Exercise requirements:
Among the lines below, keep only those from the one containing "[Toggle navigation] (41, 180)" through the one containing "October 10, 2025 (84, 653)", and reproduce them exactly.

Provided material:
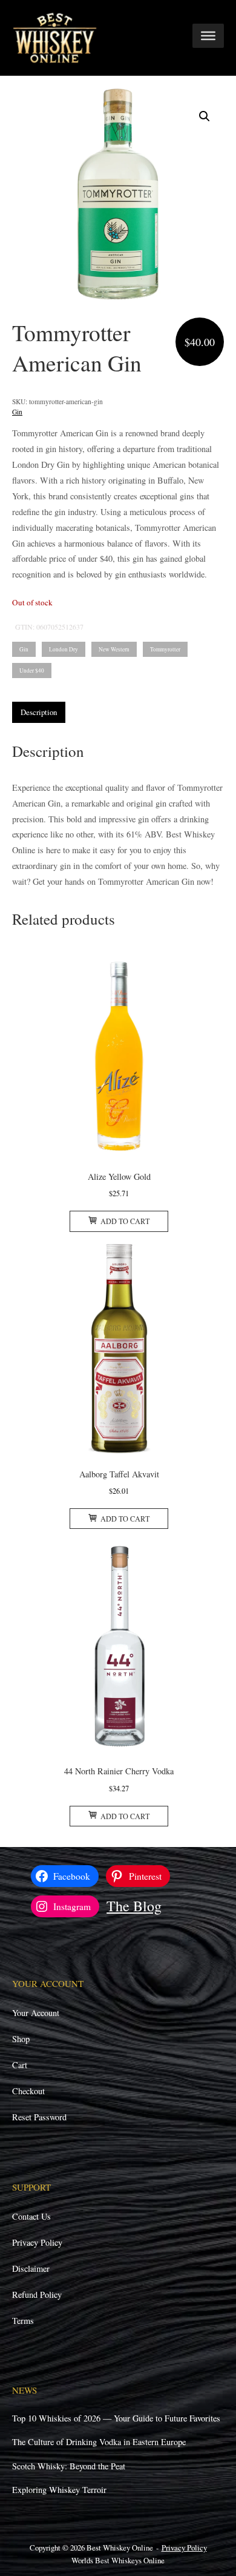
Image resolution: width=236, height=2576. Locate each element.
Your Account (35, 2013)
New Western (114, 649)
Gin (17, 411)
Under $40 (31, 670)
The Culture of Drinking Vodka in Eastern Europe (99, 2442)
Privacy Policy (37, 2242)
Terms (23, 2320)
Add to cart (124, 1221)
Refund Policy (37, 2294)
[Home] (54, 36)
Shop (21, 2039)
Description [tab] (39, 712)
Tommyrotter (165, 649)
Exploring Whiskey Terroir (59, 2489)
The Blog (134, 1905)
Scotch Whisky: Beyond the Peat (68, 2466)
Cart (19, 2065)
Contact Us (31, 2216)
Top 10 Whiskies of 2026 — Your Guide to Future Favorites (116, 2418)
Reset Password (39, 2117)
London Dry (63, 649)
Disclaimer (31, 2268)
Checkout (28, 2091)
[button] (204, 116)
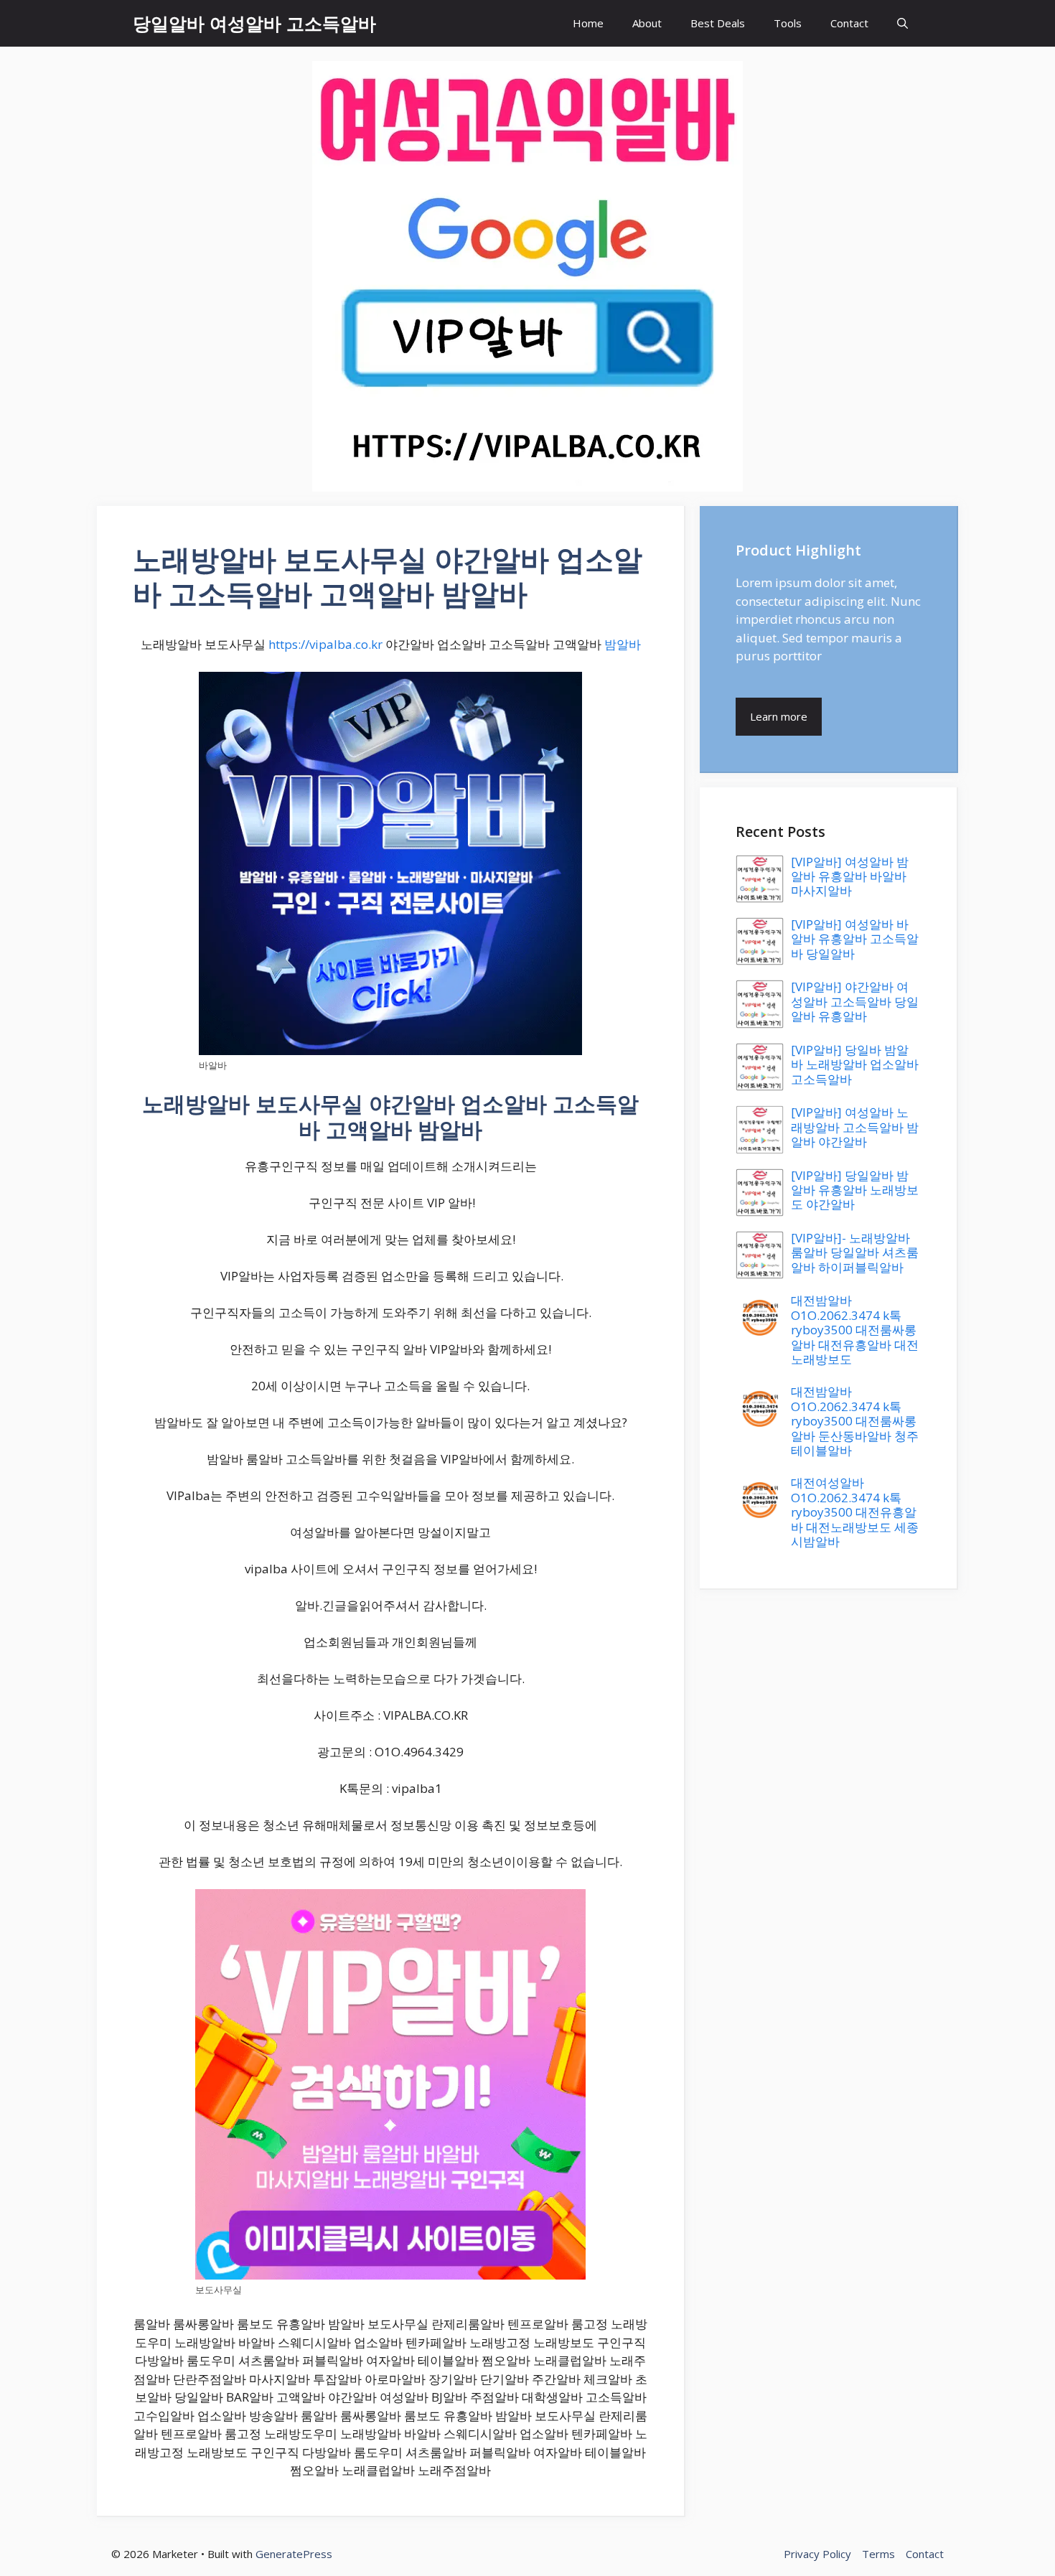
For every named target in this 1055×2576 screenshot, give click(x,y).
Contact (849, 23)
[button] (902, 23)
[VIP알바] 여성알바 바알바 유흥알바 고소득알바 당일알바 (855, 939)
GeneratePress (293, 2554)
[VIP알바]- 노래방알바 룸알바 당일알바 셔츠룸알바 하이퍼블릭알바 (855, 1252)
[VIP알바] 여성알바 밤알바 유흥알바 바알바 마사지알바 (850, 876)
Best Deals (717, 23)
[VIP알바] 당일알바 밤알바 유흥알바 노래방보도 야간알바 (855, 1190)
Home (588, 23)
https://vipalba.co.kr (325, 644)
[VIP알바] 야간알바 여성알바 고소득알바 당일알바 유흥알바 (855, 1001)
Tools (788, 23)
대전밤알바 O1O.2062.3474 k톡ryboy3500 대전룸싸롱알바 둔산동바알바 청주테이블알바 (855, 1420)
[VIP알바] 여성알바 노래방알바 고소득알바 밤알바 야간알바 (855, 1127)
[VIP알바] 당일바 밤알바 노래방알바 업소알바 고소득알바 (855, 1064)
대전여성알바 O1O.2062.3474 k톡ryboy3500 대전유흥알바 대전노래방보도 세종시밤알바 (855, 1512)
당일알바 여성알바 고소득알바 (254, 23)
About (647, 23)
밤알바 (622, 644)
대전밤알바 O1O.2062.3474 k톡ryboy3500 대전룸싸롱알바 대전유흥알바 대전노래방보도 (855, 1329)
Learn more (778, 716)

==

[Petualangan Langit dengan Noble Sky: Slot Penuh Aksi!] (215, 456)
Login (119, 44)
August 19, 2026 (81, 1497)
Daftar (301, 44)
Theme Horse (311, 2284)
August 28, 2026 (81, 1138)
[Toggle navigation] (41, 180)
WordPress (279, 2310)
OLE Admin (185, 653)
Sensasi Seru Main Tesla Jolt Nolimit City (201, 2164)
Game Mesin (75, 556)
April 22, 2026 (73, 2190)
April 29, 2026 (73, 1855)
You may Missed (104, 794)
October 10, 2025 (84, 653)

* * *

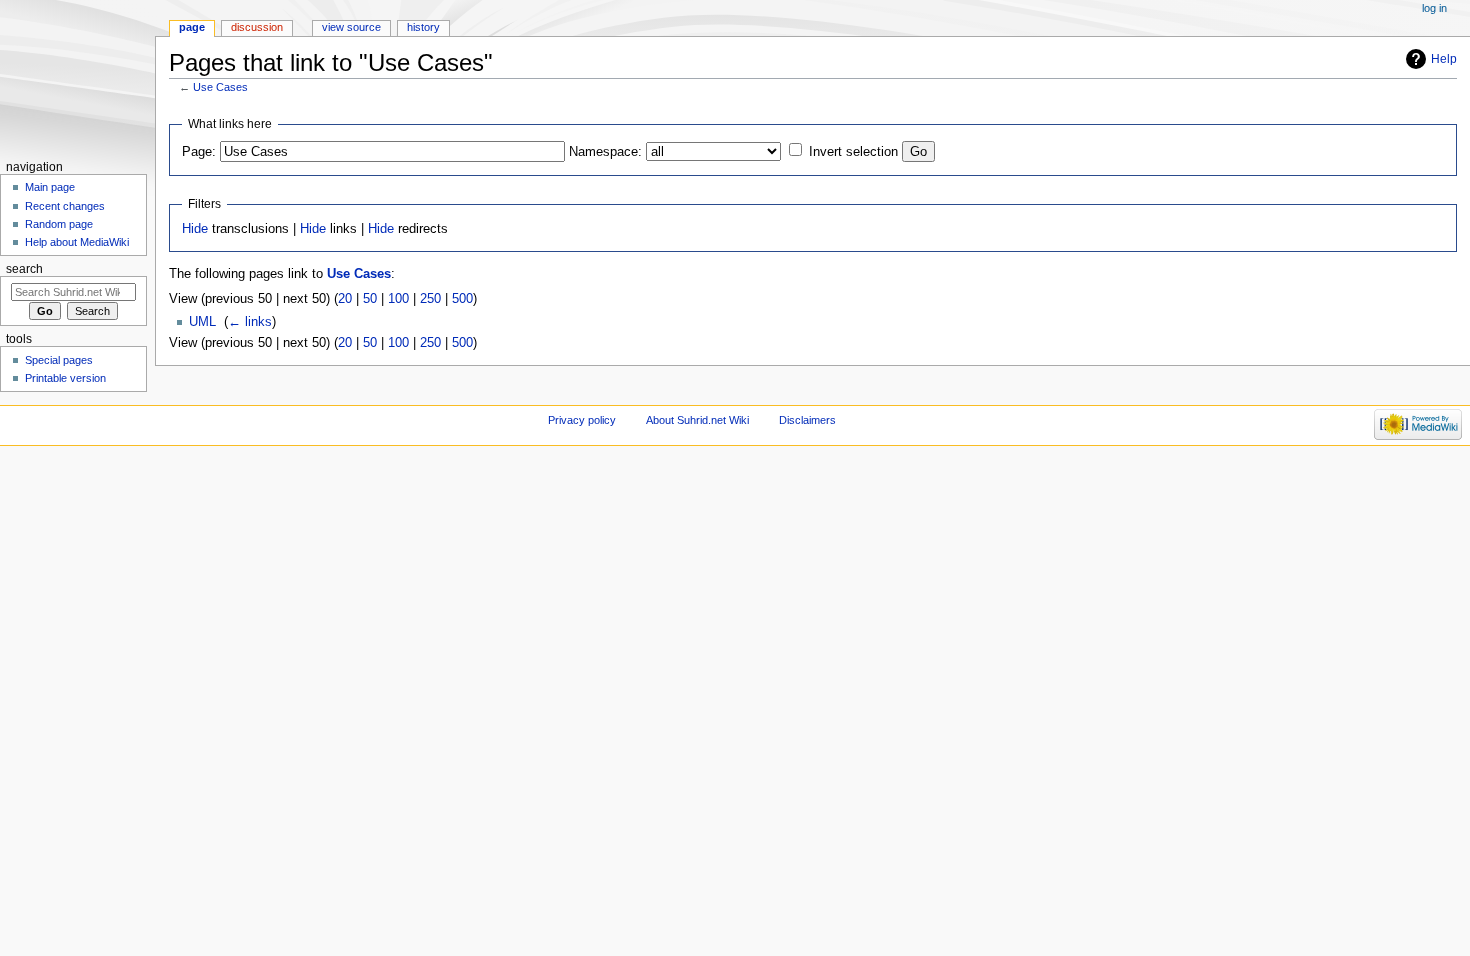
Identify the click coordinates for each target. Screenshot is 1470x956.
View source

Your response:
[Toggle navigation] (41, 180)
WordPress (279, 2310)
OLE Admin (185, 653)
Sensasi Seru Main Tesla Jolt Nolimit City (201, 2164)
Game Mesin (75, 556)
April 22, 2026 (73, 2190)
April 29, 2026 (73, 1855)
You may Missed (104, 794)
October 10, 2025 (84, 653)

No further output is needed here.